### Exercise materials
◆ ◆ ◆

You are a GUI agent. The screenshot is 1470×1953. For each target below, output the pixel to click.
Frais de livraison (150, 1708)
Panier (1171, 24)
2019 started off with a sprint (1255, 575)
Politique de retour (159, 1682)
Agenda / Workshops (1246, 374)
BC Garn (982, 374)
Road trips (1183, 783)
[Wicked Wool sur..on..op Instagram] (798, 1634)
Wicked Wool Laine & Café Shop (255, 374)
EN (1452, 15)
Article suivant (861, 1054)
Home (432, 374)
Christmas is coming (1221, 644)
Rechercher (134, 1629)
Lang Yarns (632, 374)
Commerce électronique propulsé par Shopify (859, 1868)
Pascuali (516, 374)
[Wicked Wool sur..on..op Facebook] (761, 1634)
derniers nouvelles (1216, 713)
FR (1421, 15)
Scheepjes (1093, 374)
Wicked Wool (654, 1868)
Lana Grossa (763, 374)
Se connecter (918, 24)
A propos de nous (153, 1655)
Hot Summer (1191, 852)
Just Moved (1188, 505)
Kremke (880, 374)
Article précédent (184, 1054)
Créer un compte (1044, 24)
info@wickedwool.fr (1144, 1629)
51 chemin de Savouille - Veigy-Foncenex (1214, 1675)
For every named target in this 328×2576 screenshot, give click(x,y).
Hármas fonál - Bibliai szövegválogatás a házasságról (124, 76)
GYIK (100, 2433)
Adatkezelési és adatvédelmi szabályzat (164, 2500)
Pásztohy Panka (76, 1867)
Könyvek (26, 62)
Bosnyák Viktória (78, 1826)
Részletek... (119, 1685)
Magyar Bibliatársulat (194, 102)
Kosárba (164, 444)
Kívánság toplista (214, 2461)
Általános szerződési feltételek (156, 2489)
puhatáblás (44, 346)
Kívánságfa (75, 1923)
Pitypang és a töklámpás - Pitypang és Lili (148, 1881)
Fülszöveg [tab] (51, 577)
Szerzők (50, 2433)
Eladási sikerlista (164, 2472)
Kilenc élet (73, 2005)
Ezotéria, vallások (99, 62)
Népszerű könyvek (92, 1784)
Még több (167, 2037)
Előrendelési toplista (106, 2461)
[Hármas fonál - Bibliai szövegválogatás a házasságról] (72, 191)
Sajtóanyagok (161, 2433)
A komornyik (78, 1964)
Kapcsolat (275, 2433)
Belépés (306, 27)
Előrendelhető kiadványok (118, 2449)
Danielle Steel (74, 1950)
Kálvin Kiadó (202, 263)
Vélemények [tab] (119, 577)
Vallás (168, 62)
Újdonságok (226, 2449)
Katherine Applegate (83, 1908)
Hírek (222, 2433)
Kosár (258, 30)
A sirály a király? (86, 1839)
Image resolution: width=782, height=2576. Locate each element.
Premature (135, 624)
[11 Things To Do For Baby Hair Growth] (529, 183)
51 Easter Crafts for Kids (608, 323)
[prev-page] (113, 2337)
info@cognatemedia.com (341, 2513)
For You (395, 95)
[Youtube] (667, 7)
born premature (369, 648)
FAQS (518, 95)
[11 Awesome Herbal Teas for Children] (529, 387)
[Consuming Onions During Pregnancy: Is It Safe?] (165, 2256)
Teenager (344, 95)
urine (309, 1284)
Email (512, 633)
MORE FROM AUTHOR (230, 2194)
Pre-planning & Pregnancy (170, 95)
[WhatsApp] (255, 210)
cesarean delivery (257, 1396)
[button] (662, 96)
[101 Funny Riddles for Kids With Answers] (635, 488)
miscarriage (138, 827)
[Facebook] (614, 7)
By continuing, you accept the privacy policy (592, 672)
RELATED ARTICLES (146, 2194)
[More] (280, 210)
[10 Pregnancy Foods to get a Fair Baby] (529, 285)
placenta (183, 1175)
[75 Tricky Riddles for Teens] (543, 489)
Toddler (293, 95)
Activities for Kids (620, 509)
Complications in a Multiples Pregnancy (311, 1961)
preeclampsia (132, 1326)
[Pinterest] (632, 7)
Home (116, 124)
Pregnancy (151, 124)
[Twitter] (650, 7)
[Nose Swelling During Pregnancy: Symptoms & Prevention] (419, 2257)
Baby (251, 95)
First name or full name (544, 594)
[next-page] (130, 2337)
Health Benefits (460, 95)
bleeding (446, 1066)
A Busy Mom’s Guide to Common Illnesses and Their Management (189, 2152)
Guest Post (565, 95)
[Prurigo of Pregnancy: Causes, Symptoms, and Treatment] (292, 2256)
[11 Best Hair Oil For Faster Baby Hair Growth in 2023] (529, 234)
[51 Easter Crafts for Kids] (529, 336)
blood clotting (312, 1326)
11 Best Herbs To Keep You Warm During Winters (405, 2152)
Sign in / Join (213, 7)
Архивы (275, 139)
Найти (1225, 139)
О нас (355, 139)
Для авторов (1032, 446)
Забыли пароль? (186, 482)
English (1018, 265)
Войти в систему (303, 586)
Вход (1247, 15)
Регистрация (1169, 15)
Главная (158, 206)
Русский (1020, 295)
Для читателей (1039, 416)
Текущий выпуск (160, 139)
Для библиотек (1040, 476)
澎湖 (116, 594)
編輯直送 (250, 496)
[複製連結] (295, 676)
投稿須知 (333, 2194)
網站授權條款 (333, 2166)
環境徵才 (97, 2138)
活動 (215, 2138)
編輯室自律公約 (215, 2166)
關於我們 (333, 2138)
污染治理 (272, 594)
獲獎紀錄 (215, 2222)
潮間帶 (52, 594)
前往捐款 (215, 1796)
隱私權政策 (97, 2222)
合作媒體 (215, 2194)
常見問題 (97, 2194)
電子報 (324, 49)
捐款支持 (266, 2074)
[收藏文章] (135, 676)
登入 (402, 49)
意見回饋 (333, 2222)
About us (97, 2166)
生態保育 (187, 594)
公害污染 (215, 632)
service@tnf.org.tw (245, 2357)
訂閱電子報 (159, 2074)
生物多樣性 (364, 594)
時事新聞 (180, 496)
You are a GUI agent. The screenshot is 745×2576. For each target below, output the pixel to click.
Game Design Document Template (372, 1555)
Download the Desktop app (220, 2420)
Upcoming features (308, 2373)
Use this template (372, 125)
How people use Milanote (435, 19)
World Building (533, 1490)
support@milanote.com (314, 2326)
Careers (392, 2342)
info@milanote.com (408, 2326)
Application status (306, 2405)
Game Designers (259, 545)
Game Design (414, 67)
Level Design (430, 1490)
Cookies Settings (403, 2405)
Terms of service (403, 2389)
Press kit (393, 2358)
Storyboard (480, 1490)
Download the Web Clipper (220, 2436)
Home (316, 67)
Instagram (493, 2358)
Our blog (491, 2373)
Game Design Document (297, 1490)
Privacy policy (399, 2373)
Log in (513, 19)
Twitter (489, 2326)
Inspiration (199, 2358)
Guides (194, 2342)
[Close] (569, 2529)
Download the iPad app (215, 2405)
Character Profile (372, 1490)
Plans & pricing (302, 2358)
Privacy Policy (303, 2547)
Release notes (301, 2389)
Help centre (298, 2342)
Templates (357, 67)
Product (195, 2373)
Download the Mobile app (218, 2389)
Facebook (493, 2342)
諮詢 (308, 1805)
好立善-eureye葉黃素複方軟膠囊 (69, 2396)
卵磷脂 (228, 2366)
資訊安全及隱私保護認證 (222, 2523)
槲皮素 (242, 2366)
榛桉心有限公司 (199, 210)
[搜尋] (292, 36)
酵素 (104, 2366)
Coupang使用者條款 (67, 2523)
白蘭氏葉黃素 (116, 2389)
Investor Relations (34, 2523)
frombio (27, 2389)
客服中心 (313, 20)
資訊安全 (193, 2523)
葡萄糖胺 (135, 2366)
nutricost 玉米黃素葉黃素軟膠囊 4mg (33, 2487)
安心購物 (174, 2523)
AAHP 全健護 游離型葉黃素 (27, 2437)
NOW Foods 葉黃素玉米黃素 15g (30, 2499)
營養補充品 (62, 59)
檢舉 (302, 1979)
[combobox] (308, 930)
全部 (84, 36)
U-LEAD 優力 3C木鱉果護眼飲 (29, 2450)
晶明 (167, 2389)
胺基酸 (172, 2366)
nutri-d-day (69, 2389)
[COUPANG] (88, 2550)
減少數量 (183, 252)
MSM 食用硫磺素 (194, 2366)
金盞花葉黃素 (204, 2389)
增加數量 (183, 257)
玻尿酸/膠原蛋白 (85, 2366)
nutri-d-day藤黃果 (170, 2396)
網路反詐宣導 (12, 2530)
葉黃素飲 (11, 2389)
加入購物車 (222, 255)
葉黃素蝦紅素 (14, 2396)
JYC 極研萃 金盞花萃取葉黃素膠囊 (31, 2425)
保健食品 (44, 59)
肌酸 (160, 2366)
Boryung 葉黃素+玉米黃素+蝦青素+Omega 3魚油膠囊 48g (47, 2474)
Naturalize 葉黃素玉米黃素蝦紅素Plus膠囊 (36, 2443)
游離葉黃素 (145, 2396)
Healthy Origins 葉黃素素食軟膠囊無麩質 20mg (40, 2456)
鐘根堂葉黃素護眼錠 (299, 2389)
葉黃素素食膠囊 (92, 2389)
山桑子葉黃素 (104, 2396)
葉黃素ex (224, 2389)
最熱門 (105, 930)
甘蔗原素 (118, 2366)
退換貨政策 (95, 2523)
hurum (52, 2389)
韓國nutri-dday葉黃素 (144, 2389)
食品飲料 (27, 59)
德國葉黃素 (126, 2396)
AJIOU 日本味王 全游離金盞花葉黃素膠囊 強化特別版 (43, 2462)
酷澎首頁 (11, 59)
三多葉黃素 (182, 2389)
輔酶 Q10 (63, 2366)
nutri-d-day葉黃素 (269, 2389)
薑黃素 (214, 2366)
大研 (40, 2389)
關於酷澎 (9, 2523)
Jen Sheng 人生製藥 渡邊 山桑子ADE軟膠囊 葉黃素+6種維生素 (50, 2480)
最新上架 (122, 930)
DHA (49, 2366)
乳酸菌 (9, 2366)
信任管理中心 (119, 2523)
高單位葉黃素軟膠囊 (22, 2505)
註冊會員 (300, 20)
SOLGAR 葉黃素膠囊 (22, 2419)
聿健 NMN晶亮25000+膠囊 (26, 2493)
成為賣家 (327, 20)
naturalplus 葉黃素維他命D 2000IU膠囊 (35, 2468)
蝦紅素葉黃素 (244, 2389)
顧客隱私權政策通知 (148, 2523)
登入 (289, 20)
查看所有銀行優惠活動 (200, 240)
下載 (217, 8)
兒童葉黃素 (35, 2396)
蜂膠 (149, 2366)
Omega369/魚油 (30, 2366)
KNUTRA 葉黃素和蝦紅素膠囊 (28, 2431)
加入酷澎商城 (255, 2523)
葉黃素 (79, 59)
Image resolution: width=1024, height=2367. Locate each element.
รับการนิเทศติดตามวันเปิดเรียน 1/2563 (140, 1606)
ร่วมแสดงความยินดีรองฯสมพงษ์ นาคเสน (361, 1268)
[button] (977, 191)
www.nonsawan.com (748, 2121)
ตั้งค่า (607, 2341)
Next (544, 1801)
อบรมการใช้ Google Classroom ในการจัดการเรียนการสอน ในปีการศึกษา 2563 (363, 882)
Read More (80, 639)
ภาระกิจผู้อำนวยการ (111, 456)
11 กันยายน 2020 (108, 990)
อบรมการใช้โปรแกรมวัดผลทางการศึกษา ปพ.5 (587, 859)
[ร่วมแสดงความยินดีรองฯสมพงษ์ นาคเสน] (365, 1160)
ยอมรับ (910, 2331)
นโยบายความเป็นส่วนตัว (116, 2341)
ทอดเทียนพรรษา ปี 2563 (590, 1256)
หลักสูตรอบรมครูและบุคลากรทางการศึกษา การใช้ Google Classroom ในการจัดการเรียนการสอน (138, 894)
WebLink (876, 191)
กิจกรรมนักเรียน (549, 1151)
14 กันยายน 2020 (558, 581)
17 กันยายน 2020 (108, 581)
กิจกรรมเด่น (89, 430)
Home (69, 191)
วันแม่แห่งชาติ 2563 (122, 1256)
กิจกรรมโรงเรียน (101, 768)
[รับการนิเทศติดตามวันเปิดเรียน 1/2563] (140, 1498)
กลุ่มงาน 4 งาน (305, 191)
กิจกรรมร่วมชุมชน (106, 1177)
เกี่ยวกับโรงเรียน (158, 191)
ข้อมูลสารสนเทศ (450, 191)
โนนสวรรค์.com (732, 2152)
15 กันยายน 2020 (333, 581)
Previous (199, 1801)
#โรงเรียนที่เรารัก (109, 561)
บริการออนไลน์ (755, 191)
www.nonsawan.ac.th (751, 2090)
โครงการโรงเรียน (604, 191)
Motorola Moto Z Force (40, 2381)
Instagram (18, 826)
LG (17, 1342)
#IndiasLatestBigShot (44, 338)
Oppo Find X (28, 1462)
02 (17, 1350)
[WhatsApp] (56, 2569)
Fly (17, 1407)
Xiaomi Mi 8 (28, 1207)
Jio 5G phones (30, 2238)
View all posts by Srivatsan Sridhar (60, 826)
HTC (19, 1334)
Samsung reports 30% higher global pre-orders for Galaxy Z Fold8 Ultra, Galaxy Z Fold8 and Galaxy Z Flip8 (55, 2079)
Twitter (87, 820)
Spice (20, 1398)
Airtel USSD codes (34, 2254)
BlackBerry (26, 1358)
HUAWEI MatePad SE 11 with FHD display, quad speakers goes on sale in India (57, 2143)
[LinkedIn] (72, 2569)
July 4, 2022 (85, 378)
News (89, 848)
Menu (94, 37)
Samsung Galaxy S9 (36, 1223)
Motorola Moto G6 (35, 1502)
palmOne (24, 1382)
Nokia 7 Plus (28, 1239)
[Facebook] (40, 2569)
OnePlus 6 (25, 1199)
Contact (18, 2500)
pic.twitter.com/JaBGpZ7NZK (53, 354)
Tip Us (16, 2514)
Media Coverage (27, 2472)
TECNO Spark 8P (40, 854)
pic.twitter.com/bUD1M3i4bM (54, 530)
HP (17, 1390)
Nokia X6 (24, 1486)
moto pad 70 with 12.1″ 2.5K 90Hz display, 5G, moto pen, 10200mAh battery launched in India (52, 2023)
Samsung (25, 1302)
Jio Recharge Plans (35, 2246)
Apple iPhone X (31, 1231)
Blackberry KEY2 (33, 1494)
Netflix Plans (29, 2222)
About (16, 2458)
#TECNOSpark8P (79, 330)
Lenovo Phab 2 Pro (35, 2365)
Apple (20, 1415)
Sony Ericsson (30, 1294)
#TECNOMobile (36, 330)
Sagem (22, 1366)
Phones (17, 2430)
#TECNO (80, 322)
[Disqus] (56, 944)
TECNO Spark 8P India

◆ ◆ ◆

### What you are asked to do
Where the line holding "白蘭氏葉黃素 (116, 2389)" appears in the listing above, start reproducing exactly, and end with the line holding "胺基酸 (172, 2366)".

### Result of this task
白蘭氏葉黃素 (116, 2389)
Investor Relations (34, 2523)
frombio (27, 2389)
客服中心 (313, 20)
資訊安全 (193, 2523)
葡萄糖胺 (135, 2366)
nutricost 玉米黃素葉黃素軟膠囊 4mg (33, 2487)
安心購物 (174, 2523)
AAHP 全健護 游離型葉黃素 (27, 2437)
NOW Foods 葉黃素玉米黃素 15g (30, 2499)
營養補充品 (62, 59)
檢舉 (302, 1979)
[combobox] (308, 930)
全部 (84, 36)
U-LEAD 優力 3C木鱉果護眼飲 (29, 2450)
晶明 (167, 2389)
胺基酸 (172, 2366)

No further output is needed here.